Extensive field reports and ecological studies (see Table 1) forming part of a rich traditional medicine history, claim efficacy of leaf, seed, root, bark, and flowers against a variety of dermal and internal infections. Unfortunately, many of the reports of antibiotic efficacy in humans are not supported by placebo controlled, randomized clinical trials. Again, in keeping with Western medical prejudices, practitioners may not be expected to embrace Moringa for its antibiotic properties. In this case, however, the in-vitro (bacterial cultures) and observational studies provide a very plausible mechanistic underpinning for the plethora of efficacy claims that have accumulated over the years (see Table 1).
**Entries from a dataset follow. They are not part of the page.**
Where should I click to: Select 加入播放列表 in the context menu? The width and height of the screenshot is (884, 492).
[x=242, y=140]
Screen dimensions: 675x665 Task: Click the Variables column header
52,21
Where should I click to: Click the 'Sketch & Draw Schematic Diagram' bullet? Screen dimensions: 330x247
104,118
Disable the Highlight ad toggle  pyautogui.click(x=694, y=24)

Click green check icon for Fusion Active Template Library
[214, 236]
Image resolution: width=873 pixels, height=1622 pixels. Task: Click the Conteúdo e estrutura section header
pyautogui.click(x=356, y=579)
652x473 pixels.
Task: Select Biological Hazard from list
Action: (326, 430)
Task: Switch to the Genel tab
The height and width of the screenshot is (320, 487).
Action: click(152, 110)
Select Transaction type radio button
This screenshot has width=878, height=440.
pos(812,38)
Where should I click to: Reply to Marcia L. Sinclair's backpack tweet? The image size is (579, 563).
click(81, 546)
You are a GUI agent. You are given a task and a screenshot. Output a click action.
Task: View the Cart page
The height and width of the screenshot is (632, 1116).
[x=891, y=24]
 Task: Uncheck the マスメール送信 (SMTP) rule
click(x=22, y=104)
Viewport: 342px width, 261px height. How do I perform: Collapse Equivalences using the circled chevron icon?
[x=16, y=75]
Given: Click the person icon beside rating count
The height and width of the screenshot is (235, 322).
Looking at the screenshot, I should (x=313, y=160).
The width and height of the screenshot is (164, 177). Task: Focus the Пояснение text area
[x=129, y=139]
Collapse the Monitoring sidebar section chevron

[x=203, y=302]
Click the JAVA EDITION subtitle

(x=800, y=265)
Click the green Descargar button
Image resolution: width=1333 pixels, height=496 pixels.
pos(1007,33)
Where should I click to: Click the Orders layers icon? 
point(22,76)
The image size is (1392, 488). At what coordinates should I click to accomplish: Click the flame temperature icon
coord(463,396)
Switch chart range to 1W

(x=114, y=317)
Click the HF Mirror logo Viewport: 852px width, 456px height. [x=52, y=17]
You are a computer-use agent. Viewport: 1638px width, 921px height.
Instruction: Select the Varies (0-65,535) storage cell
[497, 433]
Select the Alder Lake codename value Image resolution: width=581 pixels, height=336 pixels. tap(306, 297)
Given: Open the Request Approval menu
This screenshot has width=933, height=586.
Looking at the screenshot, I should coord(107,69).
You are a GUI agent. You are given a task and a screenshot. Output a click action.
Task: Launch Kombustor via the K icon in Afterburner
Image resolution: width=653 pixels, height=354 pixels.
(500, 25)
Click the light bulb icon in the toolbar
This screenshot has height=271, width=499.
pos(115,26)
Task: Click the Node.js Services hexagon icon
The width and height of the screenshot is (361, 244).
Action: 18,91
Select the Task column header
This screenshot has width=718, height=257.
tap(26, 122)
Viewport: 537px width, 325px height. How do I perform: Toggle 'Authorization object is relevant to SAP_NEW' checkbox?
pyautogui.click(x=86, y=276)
Aware of the reported antibiotic activity of [2], [5], and other isothiocyanates and plants containing them, we undertook to determine whether some of them were also active as antibiotics against Helicobacter pylori. This bacterium was not discovered until the mid-1980’s, a discovery for which the 2005 Nobel Prize in Medicine was just awarded. H. pylori is an omnipresent pathogen of human beings in medically underserved areas of the world, and amongst the poorest of poor populations worldwide. It is a major cause of gastritis, and of gastric and duodenal ulcers, and it is a major risk factor for gastric cancer (having been classified as a carcinogen by the W.H.O. in 1993). Cultures of H. pylori, it turned out, were extraordinarily susceptible to [2], and to a number of other isothiocyanates (37,60). These compounds had antibiotic activity against H. pylori at concentrations up to 1000-fold lower than those which had been used in earlier studies against a wide range of bacteria and fungi. The extension of this finding to human H. pylori infection is now being pursued in the clinic, and the prototypical isothiocyanate has already demonstrated some efficacy in pilot studies (49,168).